◆ DIRECTIONS FOR THIS TASK: Please arrange every line of the records below as a Markdown table with the columns "Row" and "Text," numbering the rows and leaving out blank lines and pictures.

(Target position records)
▽

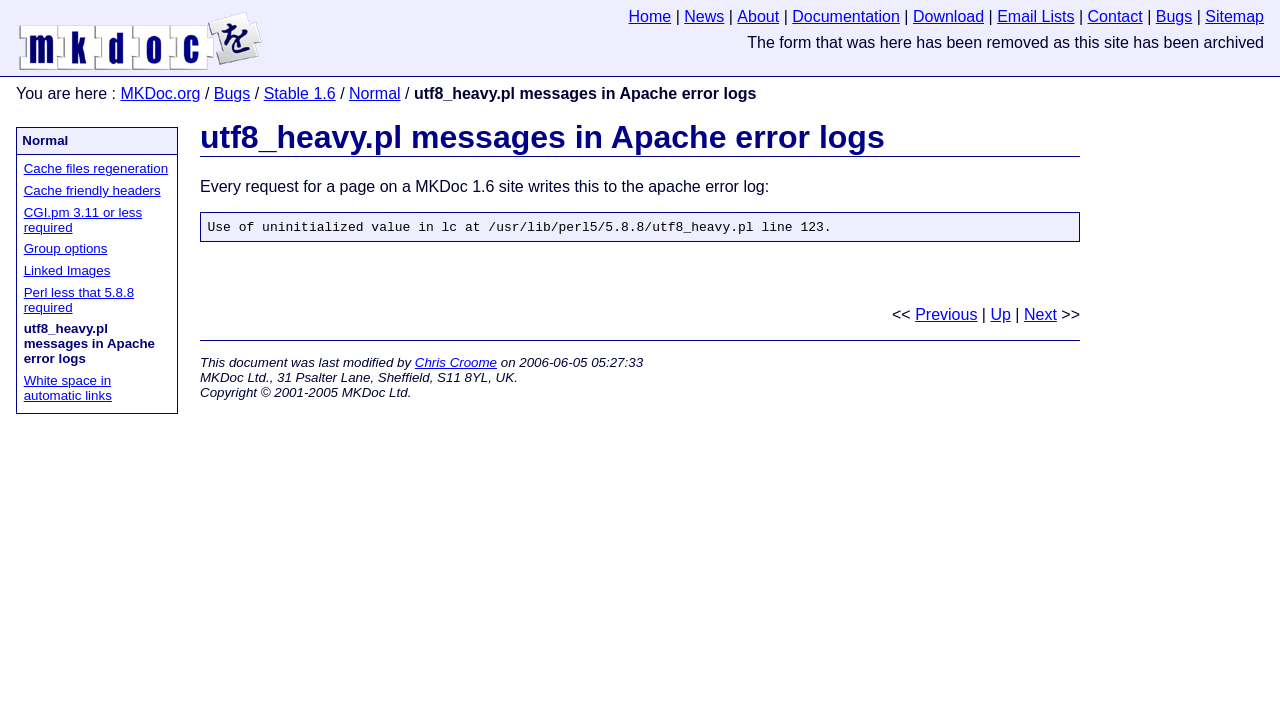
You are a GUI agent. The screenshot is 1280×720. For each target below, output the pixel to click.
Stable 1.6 (300, 93)
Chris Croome (456, 365)
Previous (946, 317)
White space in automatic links (68, 388)
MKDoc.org (160, 93)
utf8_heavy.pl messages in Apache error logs (542, 137)
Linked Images (67, 270)
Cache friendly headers (92, 190)
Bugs (232, 93)
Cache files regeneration (96, 168)
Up (1000, 317)
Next (1040, 317)
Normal (375, 93)
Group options (66, 248)
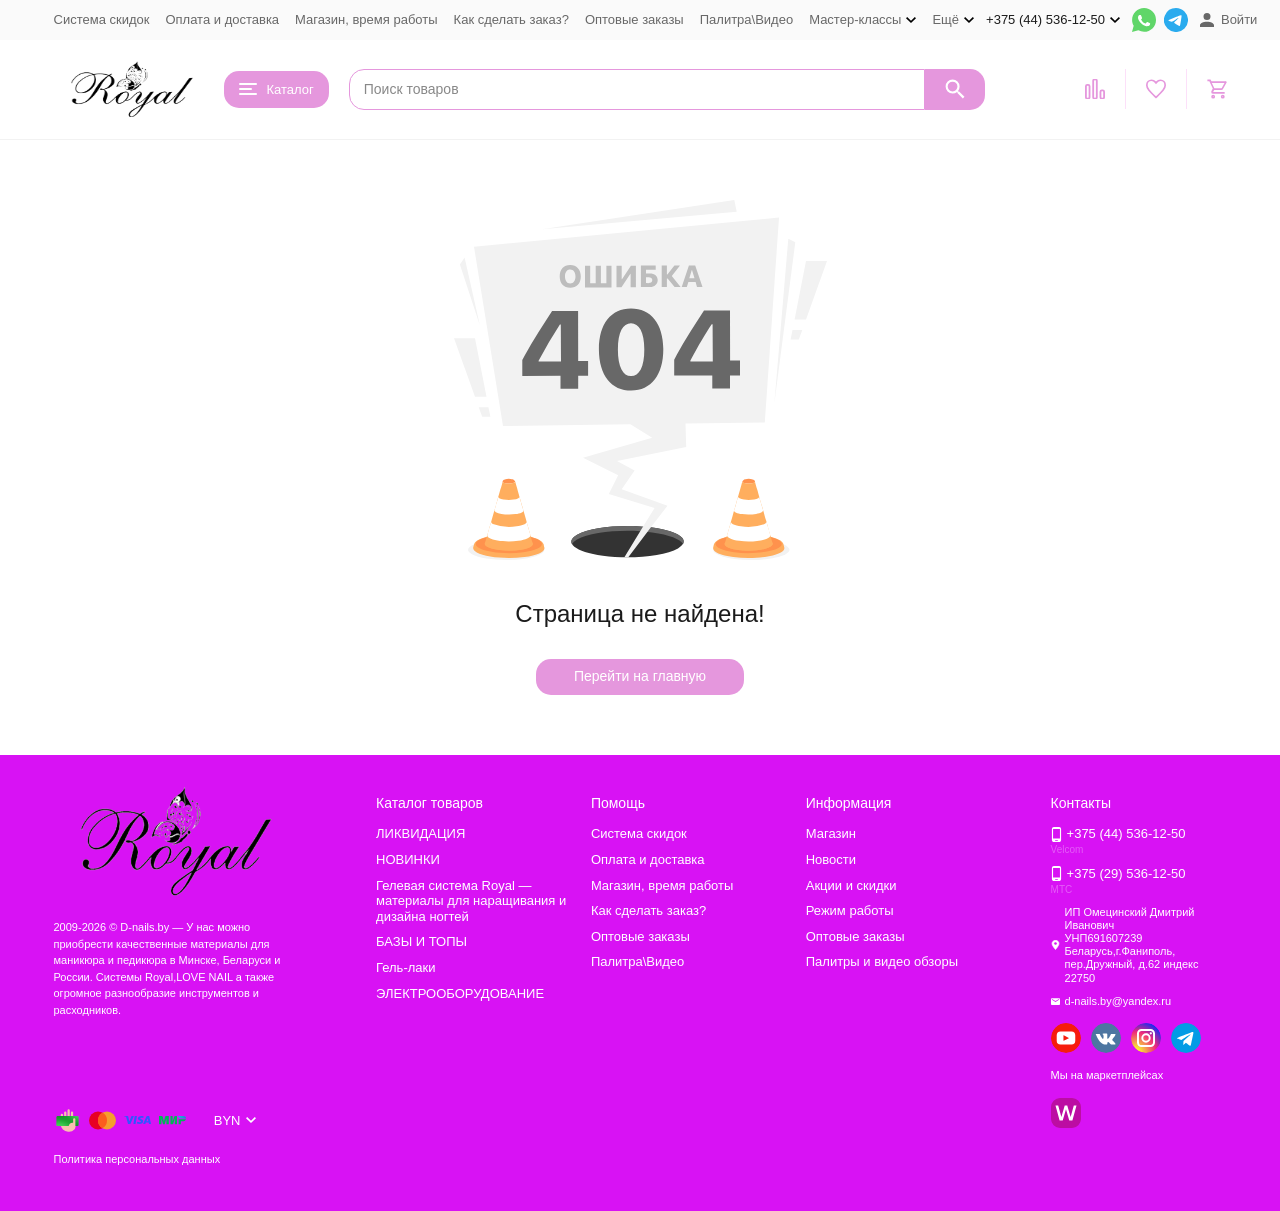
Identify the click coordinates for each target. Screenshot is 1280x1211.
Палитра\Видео (746, 19)
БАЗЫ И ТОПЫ (421, 941)
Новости (831, 859)
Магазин (831, 833)
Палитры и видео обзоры (882, 961)
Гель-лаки (405, 967)
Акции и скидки (851, 885)
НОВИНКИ (408, 859)
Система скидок (102, 19)
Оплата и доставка (222, 19)
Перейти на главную (640, 676)
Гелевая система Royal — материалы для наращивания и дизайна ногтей (471, 901)
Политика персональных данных (137, 1159)
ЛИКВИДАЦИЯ (420, 833)
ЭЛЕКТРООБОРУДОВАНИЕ (460, 993)
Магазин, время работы (366, 19)
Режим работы (850, 910)
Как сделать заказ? (511, 19)
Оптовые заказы (634, 19)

△

◆ SOLUTION FOR THIS EXERCISE:
| Row | Text |
|---|---|
| 1 | You are a GUI agent. The screenshot is 1280×720. For each target below, output the pixel to click. |
| 2 | Stable 1.6 (300, 93) |
| 3 | Chris Croome (456, 365) |
| 4 | Previous (946, 317) |
| 5 | White space in automatic links (68, 388) |
| 6 | MKDoc.org (160, 93) |
| 7 | utf8_heavy.pl messages in Apache error logs (542, 137) |
| 8 | Linked Images (67, 270) |
| 9 | Cache friendly headers (92, 190) |
| 10 | Bugs (232, 93) |
| 11 | Cache files regeneration (96, 168) |
| 12 | Up (1000, 317) |
| 13 | Next (1040, 317) |
| 14 | Normal (375, 93) |
| 15 | Group options (66, 248) |
| 16 | Identify the click coordinates for each target. Screenshot is 1280x1211. |
| 17 | Палитра\Видео (746, 19) |
| 18 | БАЗЫ И ТОПЫ (421, 941) |
| 19 | Новости (831, 859) |
| 20 | Магазин (831, 833) |
| 21 | Палитры и видео обзоры (882, 961) |
| 22 | Гель-лаки (405, 967) |
| 23 | Акции и скидки (851, 885) |
| 24 | НОВИНКИ (408, 859) |
| 25 | Система скидок (102, 19) |
| 26 | Оплата и доставка (222, 19) |
| 27 | Перейти на главную (640, 676) |
| 28 | Гелевая система Royal — материалы для наращивания и дизайна ногтей (471, 901) |
| 29 | Политика персональных данных (137, 1159) |
| 30 | ЛИКВИДАЦИЯ (420, 833) |
| 31 | ЭЛЕКТРООБОРУДОВАНИЕ (460, 993) |
| 32 | Магазин, время работы (366, 19) |
| 33 | Режим работы (850, 910) |
| 34 | Как сделать заказ? (511, 19) |
| 35 | Оптовые заказы (634, 19) |